Mais de 100 granjas de suínos em Minas Gerais já foram interditadas em decorrência da infecção por Senecavírus A.

Apesar dos sintomas similares aos da febre aftosa – com os animais apresentando lesões na cavidade oral, focinho e cascos –, a enfermidade não causa embargos econômicos, mas a identificação, feita através de exames laboratoriais, é considerada fundamental para descartar a aftosa, que causa diversos prejuízos financeiros.

De acordo com o coordenador estadual do Programa de Erradicação e Prevenção da Febre Aftosa do Instituto Mineiro de Agropecuária (IMA), Natanael Lamas Dias, a enfermidade vem sendo notificada na região do Triângulo Mineiro.

Dias explica ainda que a primeira manifestação do Senecavírus A ocorreu no Estado em 2014, em Uberlândia, e novos casos em suínos começaram a ser notificados somente em outubro de 2019 em várias granjas da região.

“A doença não causa embargos econômicos, mas gera prejuízo para a granja, uma vez que os animais adoecem apresentando sintomas parecidos com os da febre aftosa, como lesões na cavidade oral, no focinho e nos cascos e dificuldade de locomoção.

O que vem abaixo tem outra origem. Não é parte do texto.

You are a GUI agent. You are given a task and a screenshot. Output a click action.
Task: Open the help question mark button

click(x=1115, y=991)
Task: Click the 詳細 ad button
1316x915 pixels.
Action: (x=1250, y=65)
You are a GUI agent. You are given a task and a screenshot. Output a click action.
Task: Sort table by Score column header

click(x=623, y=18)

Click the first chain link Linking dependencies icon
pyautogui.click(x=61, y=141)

É uma doença curável e que não impede o abate comercial após o animal se recuperar”, explicou.

Ainda conforme Dias, a notificação de casos suspeitos deve ser feita de forma imediata ao IMA, que irá inspecionar a granja e coletar material para análise. Quando o IMA é acionado pelo produtor, o órgão tem 12 horas para ir até a propriedade para fazer a vistoria. O material coletado é analisado pelo Laboratório Federal de Defesa Agropecuária (LFDA), do Ministério da Agricultura, Pecuária e Abastecimento (Mapa), localizado em Pedro Leopoldo, e fica pronto em cerca de dois dias.

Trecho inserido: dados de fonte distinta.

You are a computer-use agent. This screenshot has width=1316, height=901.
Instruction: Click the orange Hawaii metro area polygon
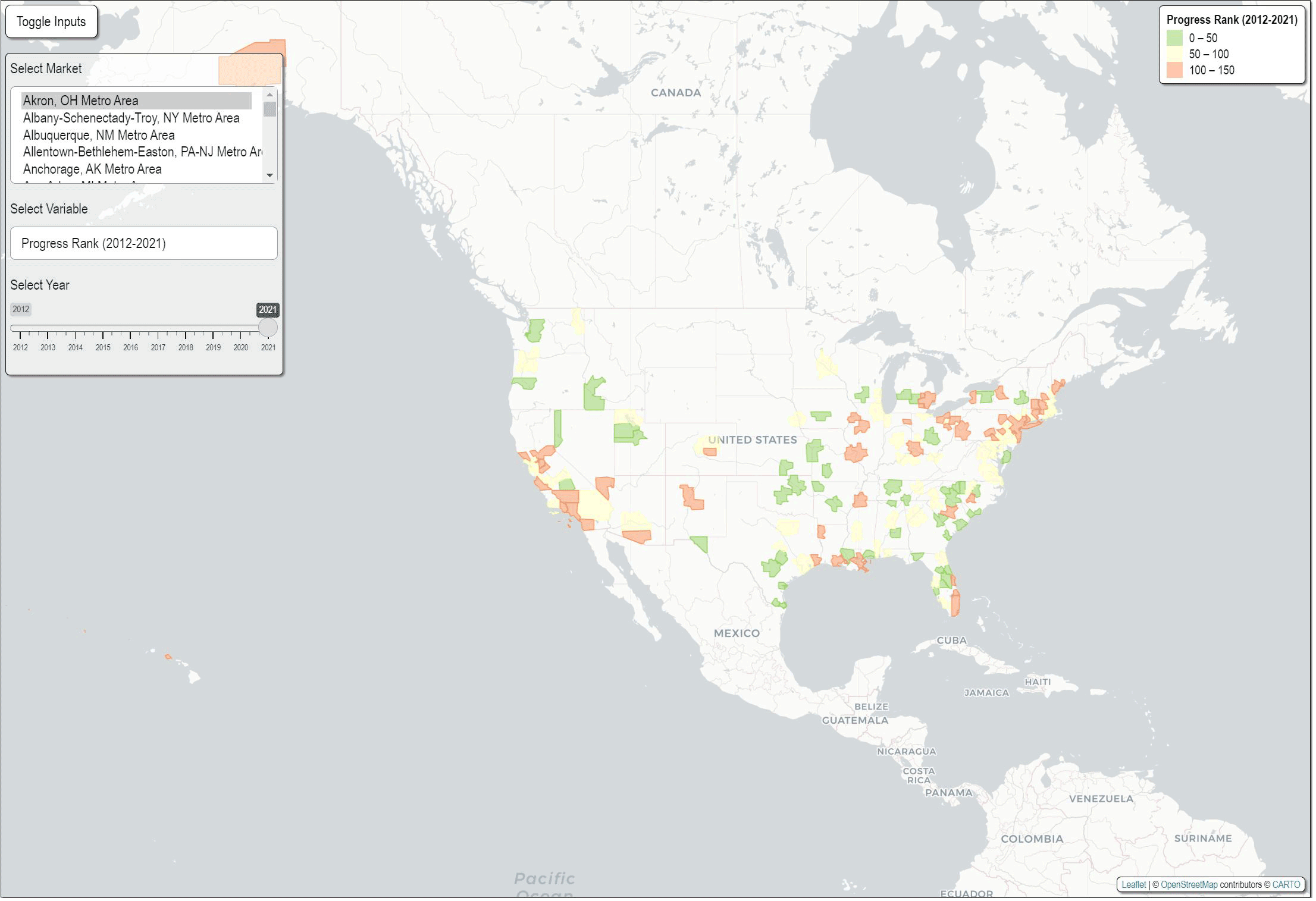click(x=168, y=657)
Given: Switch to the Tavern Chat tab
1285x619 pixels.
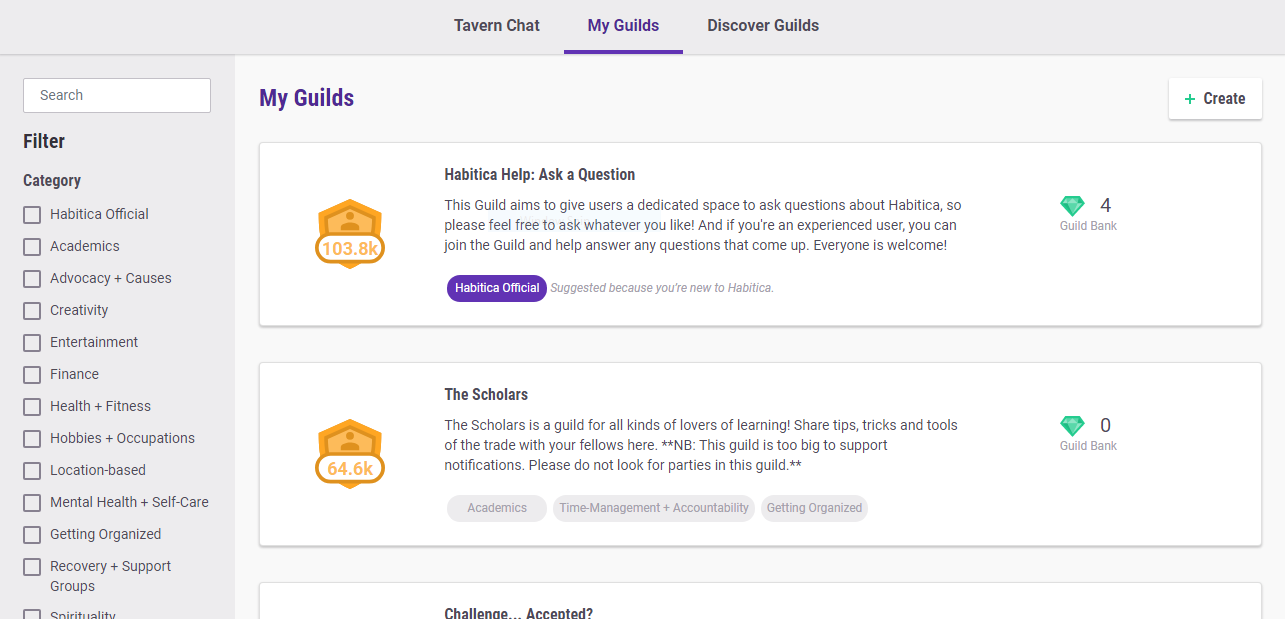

“É importante notificar para que sejam feitos os testes e descartada a febre aftosa, que é uma das doenças mais graves e que causa prejuízos econômicos relevantes como embargos econômicos. A diferenciação entre as doenças só é feita através dos exames em laboratório”, disse.

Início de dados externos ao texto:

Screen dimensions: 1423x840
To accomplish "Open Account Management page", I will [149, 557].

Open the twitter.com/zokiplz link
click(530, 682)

Abate comercial – De outubro até meados de fevereiro, mais de 100 granjas apresentaram a enfermidade. Para controle, as unidades são interditadas. Após o período de recuperação dos animais, as unidades são reabertas e podem voltar a comercializar os animais. Os suínos que tiveram a doença podem ser abatidos e consumidos sem risco sanitário.

O Estado possui atualmente cerca de 1.200 granjas de suínos cadastradas no IMA. De acordo com os dados da Secretaria de Estado da Agricultura, Pecuária e Abastecimento, Minas Gerais é o quarto maior produtor de suínos do Brasil, perdendo apenas para Santa Catarina, Paraná e Rio Grande do Sul. O rebanho mineiro é composto por cerca de 5,3 milhões de cabeças, respondendo por 12,7% do rebanho nacional. A maior região produtora do Estado é a Zona da Mata, concentrando 23% do rebanho mineiro, seguida pelo Triângulo (22%) e Alto Paranaíba, com 15%.